For Call we’ll first evaluate each argument and then invoke the function with the values. Since our language only has double type values, this is trivial and we don’t need to worry too much.

cgen (S.Call fn args) = do
  largs <- mapM cgen args
  call (externf (AST.Name fn)) largs

Finally for our operators we’ll construct a predefined association map of symbol strings to implementations of functions with the corresponding logic for the operation.

binops = Map.fromList [
      ("+", fadd)
    , ("-", fsub)
    , ("*", fmul)
    , ("/", fdiv)
    , ("<", lt)
  ]

For the comparison operator we’ll invoke the uitofp which will convert a unsigned integer quantity to a floating point value. LLVM requires the unsigned single bit types as the values for comparison and test operations but we prefer to work entirely with doubles where possible.

lt :: AST.Operand -> AST.Operand -> Codegen AST.Operand
lt a b = do
  test <- fcmp FP.ULT a b
  uitofp double test

Just like the call instruction above we simply generate the code for operands and invoke the function we just looked up for the symbol.

cgen (S.BinaryOp op a b) = do
  case Map.lookup op binops of
    Just f -> do
      ca <- cgen a
      cb <- cgen b
      f ca cb
    Nothing -> error "No such operator"

Putting everything together we find that we nice little minimal language that supports both function abstraction and basic arithmetic. The final step is to hook into LLVM bindings to generate a string representation of the LLVM IR which will print out the string on each action in the REPL. We’ll discuss these functions in more depth in the next chapter.

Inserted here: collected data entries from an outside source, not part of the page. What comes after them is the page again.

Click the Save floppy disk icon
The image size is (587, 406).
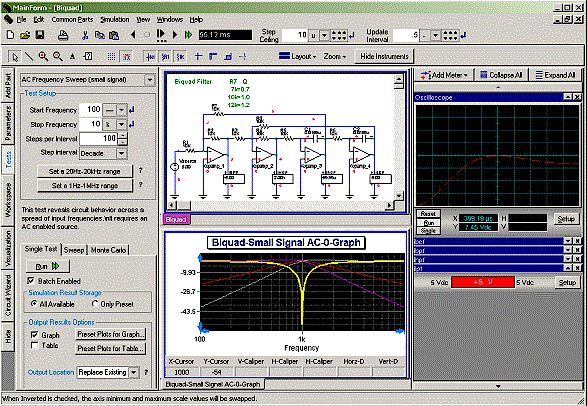point(40,35)
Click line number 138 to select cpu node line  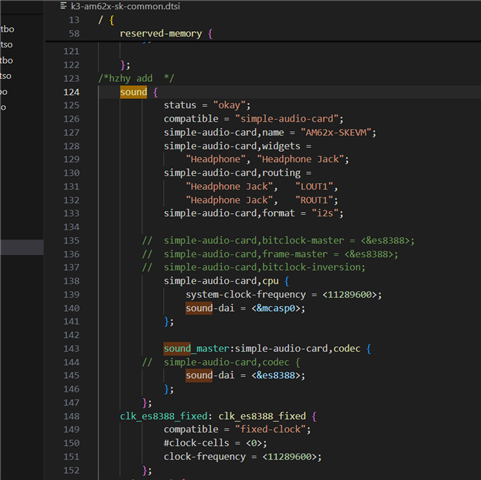71,281
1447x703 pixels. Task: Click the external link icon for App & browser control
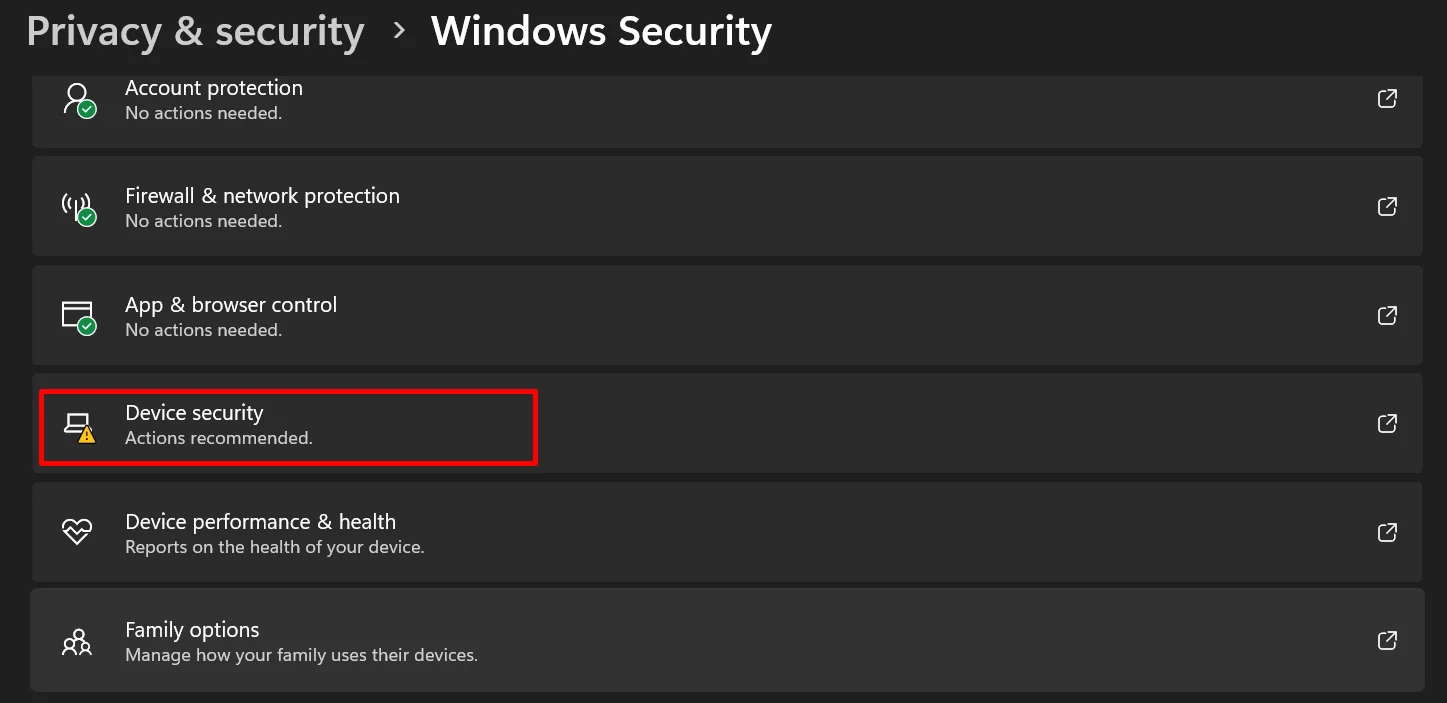[x=1387, y=315]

codegen :: AST.Module -> [S.Expr] -> IO AST.Module
codegen mod fns = withContext $ \context ->
  liftError $ withModuleFromAST context newast $ \m -> do
    llstr <- moduleLLVMAssembly m
    putStrLn llstr
    return newast
  where
    modn = mapM codegenTop fns
    newast = runLLVM mod modn

Running Main.hs we can observe our code generator in action.

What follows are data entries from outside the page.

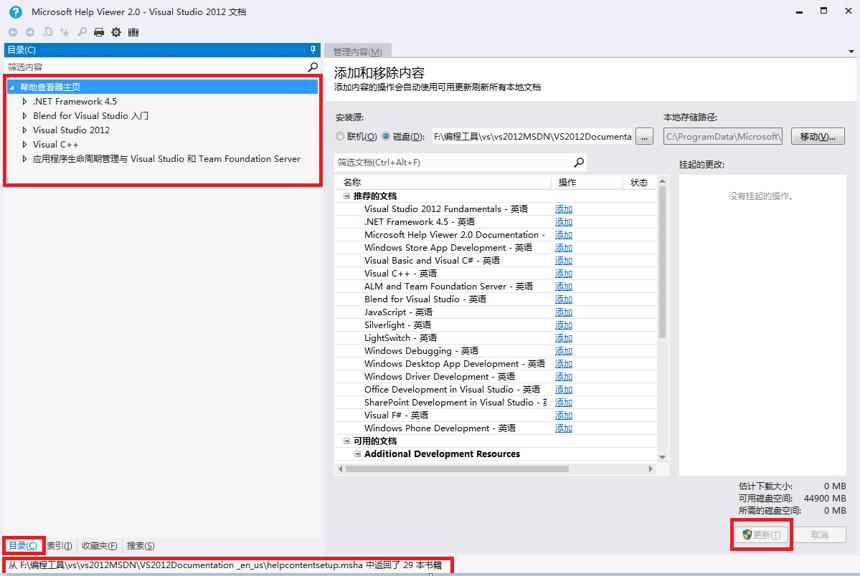Click 添加 link for Visual C++ - 英语
This screenshot has height=576, width=860.
(563, 274)
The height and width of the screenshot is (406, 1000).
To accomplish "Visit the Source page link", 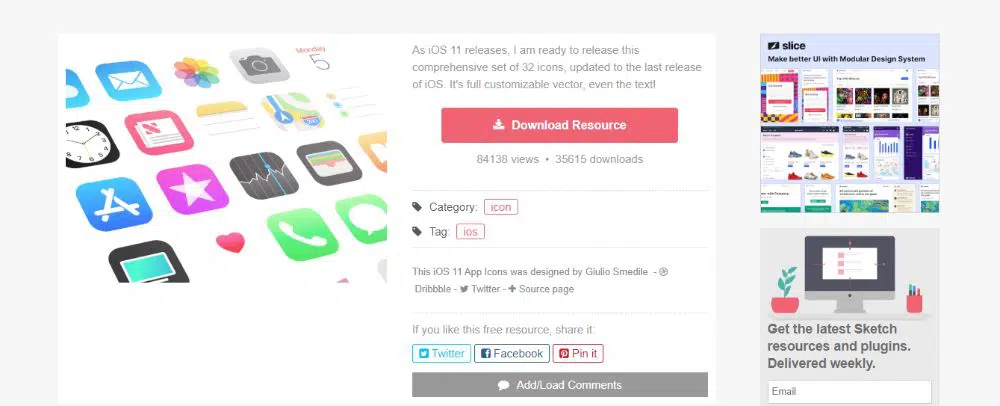I will click(x=541, y=289).
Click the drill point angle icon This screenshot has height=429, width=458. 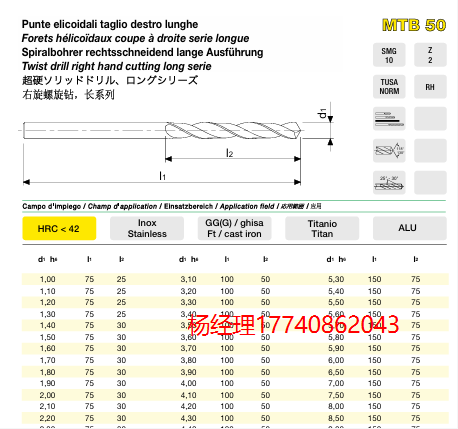click(389, 151)
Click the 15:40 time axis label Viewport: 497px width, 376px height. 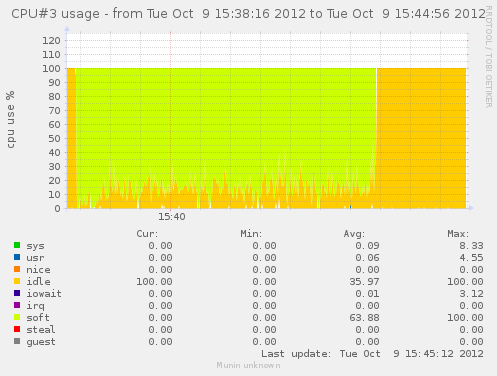tap(172, 217)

ready> def foo(a b) a*a + 2*a*b + b*b;
; ModuleID = 'my cool jit'
define double @foo(double %a, double %b)  {
entry:
  %0 = fmul double %a, %a
  %1 = fmul double %a, 2.000000e+00
  %2 = fmul double %1, %b
  %3 = fadd double %0, %2
  %4 = fmul double %b, %b
  %5 = fadd double %4, %3
  ret double %5
}
ready> def bar(a) foo(a, 4.0) + bar(31337);
define double @bar(double %a) {
entry:
  %0 = alloca double
  store double %a, double* %0
  %1 = load double* %0
  %2 = call double @foo(double %1, double 4.000000e+00)
  %3 = call double @bar(double 3.133700e+04)
  %4 = fadd double %2, %3
  ret double %4
}